AugmentationBase2D aims at offering a generic base class for a greater level of customization. If the subclass contains routined matrix-based transformations, RigidAffineAugmentationBase2D might be a better fit.

Parameters:
  • p (float, optional) – probability for applying an augmentation. This param controls the augmentation probabilities element-wise for a batch. Default: 0.5

  • p_batch (float, optional) – probability for applying an augmentation to a batch. This param controls the augmentation probabilities batch-wise. Default: 1.0

  • same_on_batch (bool, optional) – apply the same transformation across the batch. Default: False

  • keepdim (bool, optional) – whether to keep the output shape the same as input True or broadcast it to the batch form False. Default: False

apply_transform(input, params, flags, transform=None)#

Defines the computation performed at every call.

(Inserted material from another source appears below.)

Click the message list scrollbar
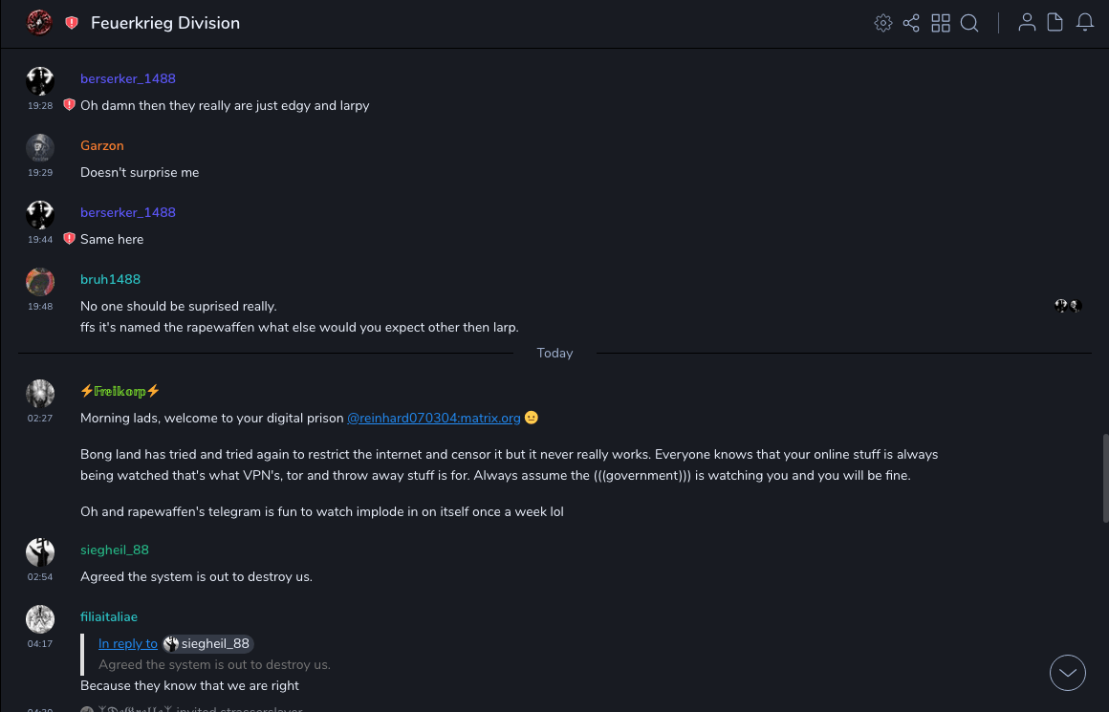 click(1105, 476)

Should be overridden by all subclasses.

Return type:

Tensor

apply_non_transform(input, params, flags, transform=None)#
Return type:

Tensor

apply_transform_mask(input, params, flags, transform=None)#

Process masks corresponding to the inputs that are transformed.

Return type:

Tensor

apply_non_transform_mask(input, params, flags, transform=None)#

Process masks corresponding to the inputs that are no transformation applied.

Return type:

Tensor

apply_transform_box(input, params, flags, transform=None)#

Process boxes corresponding to the inputs that are transformed.

Return type:

Boxes

apply_non_transform_box(input, params, flags, transform=None)#

Process boxes corresponding to the inputs that are no transformation applied.

Return type:

Boxes

apply_transform_keypoint(input, params, flags, transform=None)#

Process keypoints corresponding to the inputs that are transformed.

Return type:

Keypoints

apply_non_transform_keypoint(input, params, flags, transform=None)#

Process keypoints corresponding to the inputs that are no transformation applied.

Return type:

Keypoints

apply_transform_class(input, params, flags, transform=None)#

Process class tags corresponding to the inputs that are transformed.

Return type:

Tensor

apply_non_transform_class(input, params, flags, transform=None)#

Process class tags corresponding to the inputs that are no transformation applied.

Return type:

Tensor

The similar logic applies to 3D augmentations as well.

Some Further Notes#

Probabilities#

Kornia supports two types of randomness for element-level randomness p and batch-level randomness p_batch, as in _BasicAugmentationBase. Under the hood, operations like crop, resize are implemented with a fixed element-level randomness of p=1 that only maintains batch-level randomness.

Random Generators#

For automatically generating the corresponding __repr__ with full customized parameters, you may need to implement _param_generator by inheriting RandomGeneratorBase for generating random parameters and put all static parameters inside self.flags. You may take the advantage of PlainUniformGenerator to generate simple uniform parameters with less boilerplate code.

Random Reproducibility#

Plain augmentation base class without the functionality of transformation matrix calculations. By default, the random computations will be happened on CPU with torch.get_default_dtype(). To change this behaviour, please use set_rng_device_and_dtype.